ECLI:NL:CRVB:2016:500
Centrale Raad van Beroep
- Hoger beroep
- Rechtspraak.nl
Beoordeling van de verlaging van ZW-uitkering na beëindiging van zwangerschapsgerelateerde arbeidsongeschiktheid
In deze zaak heeft de Centrale Raad van Beroep op 17 februari 2016 uitspraak gedaan in hoger beroep tegen een eerdere uitspraak van de rechtbank Oost-Brabant. Appellante, die op 21 januari 2011 beviel middels een sectio, ontving tot en met 13 mei 2011 een uitkering op grond van de Wet arbeid en zorg. Vanaf 14 mei 2011 meldde zij zich ziek met klachten gerelateerd aan haar zwangerschap en bevalling, waarna het Uwv haar een uitkering op basis van de Ziektewet (ZW) toekende.

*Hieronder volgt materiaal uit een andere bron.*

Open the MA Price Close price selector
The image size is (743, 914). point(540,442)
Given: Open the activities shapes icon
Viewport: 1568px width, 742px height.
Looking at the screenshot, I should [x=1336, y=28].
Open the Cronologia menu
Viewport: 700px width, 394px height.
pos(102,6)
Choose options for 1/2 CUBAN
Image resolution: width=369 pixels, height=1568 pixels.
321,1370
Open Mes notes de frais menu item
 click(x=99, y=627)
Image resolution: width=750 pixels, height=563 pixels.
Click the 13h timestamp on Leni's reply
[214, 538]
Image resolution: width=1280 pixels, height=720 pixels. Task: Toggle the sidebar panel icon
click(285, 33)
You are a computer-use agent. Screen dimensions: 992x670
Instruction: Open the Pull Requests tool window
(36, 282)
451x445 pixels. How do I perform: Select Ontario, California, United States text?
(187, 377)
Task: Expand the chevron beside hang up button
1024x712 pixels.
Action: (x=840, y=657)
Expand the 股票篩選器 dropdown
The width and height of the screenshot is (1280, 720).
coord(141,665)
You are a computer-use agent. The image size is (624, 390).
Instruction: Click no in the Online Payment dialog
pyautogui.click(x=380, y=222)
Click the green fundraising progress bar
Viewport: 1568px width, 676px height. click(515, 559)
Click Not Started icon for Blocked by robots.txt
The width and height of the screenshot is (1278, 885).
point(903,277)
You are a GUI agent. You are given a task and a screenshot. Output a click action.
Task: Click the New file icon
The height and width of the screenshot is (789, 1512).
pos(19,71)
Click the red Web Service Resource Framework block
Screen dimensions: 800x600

Echter, na een verzekeringsgeneeskundig onderzoek op 30 november 2012, concludeerde het Uwv dat appellante per 7 december 2012 niet langer arbeidsongeschikt was door zwangerschap of bevalling. Dit besluit werd door appellante bestreden, maar het Uwv handhaafde zijn besluit na een bezwaarprocedure. De rechtbank verklaarde het beroep van appellante ongegrond, waarbij zij oordeelde dat de verzekeringsartsen van het Uwv zorgvuldig onderzoek hadden verricht en deugdelijk hadden gemotiveerd dat de arbeidsongeschiktheid van appellante niet langer gerelateerd was aan haar zwangerschap en bevalling.
In hoger beroep heeft appellante de gronden herhaald die zij eerder had aangevoerd. Het Uwv heeft bevestigd dat de eerdere uitspraak van de rechtbank gehandhaafd moest worden. De Centrale Raad van Beroep heeft de argumenten van appellante in hoger beroep beoordeeld en kwam tot de conclusie dat deze geen aanleiding gaven om het oordeel van de rechtbank te herzien. De Raad bevestigde de aangevallen uitspraak en oordeelde dat er geen aanleiding was voor een proceskostenveroordeling.